# Aim of the task:
Can you quote the entries below verbatim, beginning at the line that contains "Given: Grab the" and stopping after the line that contains "will click(274, 22)."?
------------------------
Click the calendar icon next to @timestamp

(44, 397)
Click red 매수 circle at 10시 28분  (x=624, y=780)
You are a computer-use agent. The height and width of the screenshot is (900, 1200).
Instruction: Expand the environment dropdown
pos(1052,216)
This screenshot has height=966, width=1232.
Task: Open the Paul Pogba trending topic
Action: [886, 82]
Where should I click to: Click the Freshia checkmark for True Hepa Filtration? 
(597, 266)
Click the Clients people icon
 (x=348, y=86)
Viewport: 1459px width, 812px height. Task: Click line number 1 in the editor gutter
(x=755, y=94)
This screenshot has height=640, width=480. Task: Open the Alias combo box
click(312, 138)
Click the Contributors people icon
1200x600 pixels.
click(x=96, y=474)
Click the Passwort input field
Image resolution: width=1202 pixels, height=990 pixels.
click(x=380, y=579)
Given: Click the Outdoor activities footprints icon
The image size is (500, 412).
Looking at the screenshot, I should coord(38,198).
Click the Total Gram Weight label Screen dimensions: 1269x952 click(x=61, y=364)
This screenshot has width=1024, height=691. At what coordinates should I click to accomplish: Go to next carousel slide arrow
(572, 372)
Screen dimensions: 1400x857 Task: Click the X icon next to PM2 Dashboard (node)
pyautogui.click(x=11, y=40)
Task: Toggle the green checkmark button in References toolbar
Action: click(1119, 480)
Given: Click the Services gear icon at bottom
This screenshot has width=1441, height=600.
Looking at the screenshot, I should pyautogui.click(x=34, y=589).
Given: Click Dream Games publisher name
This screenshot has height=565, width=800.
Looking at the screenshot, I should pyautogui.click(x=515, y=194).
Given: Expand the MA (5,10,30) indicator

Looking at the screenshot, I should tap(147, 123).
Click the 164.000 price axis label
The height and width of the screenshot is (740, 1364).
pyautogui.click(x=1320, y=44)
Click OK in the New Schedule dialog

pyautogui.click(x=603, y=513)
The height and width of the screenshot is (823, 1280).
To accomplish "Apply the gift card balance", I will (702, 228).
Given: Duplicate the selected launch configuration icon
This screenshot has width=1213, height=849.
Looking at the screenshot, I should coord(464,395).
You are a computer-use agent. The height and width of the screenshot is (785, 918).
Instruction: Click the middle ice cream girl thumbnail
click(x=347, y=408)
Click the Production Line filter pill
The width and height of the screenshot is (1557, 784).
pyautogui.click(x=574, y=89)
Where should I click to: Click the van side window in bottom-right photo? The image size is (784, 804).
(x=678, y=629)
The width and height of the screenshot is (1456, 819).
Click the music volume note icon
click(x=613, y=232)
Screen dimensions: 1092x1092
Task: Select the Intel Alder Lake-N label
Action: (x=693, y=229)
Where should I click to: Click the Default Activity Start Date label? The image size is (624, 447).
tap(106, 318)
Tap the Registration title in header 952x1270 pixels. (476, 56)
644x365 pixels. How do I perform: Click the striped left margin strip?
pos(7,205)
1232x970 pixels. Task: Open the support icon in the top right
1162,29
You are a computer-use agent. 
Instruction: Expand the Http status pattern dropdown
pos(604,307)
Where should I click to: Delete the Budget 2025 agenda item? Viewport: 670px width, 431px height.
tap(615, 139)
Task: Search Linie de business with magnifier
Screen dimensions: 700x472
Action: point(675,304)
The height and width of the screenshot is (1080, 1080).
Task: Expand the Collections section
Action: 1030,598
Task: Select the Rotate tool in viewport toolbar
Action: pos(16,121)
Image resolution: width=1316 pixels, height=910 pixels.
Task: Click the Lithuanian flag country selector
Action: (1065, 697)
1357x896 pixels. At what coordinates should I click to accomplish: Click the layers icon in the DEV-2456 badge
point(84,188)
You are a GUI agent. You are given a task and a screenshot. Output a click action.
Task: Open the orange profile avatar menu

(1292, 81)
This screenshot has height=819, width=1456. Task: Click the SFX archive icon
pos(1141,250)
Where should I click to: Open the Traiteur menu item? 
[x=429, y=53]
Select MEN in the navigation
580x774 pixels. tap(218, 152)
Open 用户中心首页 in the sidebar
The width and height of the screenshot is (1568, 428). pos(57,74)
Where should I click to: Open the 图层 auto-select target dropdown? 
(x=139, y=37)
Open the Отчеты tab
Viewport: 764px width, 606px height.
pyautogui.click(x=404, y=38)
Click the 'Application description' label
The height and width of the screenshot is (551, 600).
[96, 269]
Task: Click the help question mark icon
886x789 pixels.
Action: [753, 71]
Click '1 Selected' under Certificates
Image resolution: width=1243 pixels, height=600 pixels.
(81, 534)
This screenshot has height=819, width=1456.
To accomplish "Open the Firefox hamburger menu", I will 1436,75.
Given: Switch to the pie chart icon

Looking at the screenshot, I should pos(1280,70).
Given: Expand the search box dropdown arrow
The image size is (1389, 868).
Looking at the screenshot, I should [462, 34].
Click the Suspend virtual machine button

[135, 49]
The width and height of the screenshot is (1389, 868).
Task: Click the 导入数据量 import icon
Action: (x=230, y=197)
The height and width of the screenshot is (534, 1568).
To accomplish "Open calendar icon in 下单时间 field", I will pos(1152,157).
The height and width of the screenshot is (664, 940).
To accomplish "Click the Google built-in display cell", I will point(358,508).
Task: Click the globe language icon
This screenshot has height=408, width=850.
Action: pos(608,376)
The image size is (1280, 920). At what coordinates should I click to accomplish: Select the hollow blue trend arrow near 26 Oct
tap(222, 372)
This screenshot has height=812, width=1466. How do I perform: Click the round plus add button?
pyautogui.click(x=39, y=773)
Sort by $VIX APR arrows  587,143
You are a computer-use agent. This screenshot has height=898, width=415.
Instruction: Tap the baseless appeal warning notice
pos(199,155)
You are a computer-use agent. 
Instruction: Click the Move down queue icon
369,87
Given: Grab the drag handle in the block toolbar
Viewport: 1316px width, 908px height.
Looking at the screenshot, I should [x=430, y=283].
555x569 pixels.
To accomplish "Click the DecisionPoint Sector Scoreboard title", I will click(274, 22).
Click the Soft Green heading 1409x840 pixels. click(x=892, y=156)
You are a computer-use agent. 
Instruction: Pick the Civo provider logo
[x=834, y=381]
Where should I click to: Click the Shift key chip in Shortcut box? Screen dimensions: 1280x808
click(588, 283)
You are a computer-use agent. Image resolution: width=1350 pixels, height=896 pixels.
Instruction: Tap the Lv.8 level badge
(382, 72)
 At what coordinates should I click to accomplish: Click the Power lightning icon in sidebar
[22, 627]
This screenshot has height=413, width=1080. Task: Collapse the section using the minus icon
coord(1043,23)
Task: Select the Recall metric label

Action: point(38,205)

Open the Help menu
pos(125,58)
------------------------
# Complete response:
Given: Grab the drag handle in the block toolbar
Viewport: 1316px width, 908px height.
Looking at the screenshot, I should [x=430, y=283].
555x569 pixels.
To accomplish "Click the DecisionPoint Sector Scoreboard title", I will click(274, 22).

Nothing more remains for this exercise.